(Records from a pointing dataset)
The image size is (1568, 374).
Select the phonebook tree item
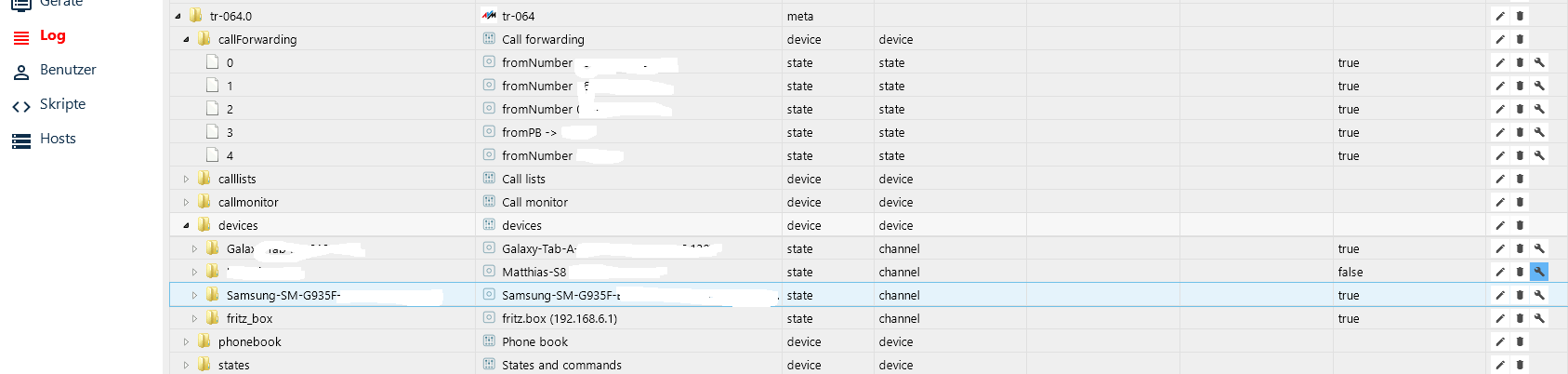pos(249,341)
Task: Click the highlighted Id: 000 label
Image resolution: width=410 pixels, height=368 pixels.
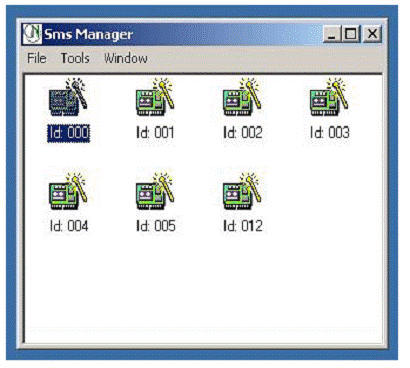Action: 68,133
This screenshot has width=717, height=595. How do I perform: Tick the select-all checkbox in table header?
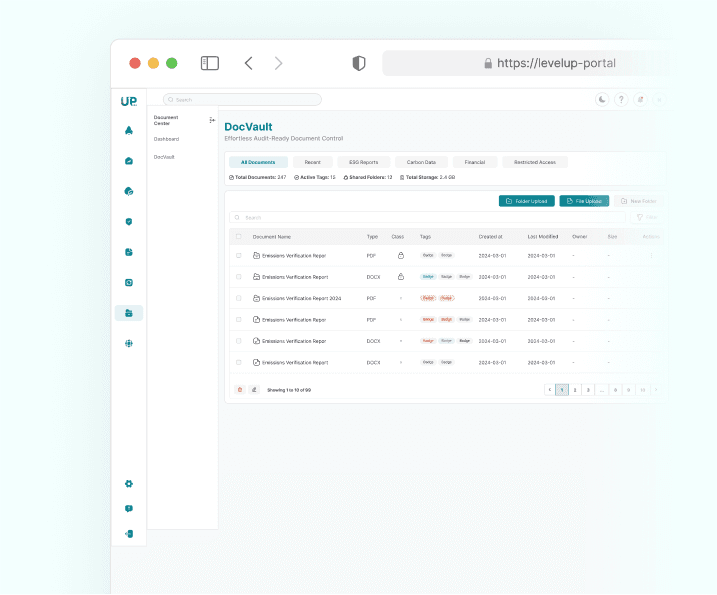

Exercise description: Reproduce every line of the listing above word for word, omitting the pictures.

Output:
The image size is (1568, 374).
Select the phonebook tree item
pos(249,341)
Task: Click the highlighted Id: 000 label
Image resolution: width=410 pixels, height=368 pixels.
Action: 68,133
This screenshot has width=717, height=595. How do I perform: Tick the select-all checkbox in table header?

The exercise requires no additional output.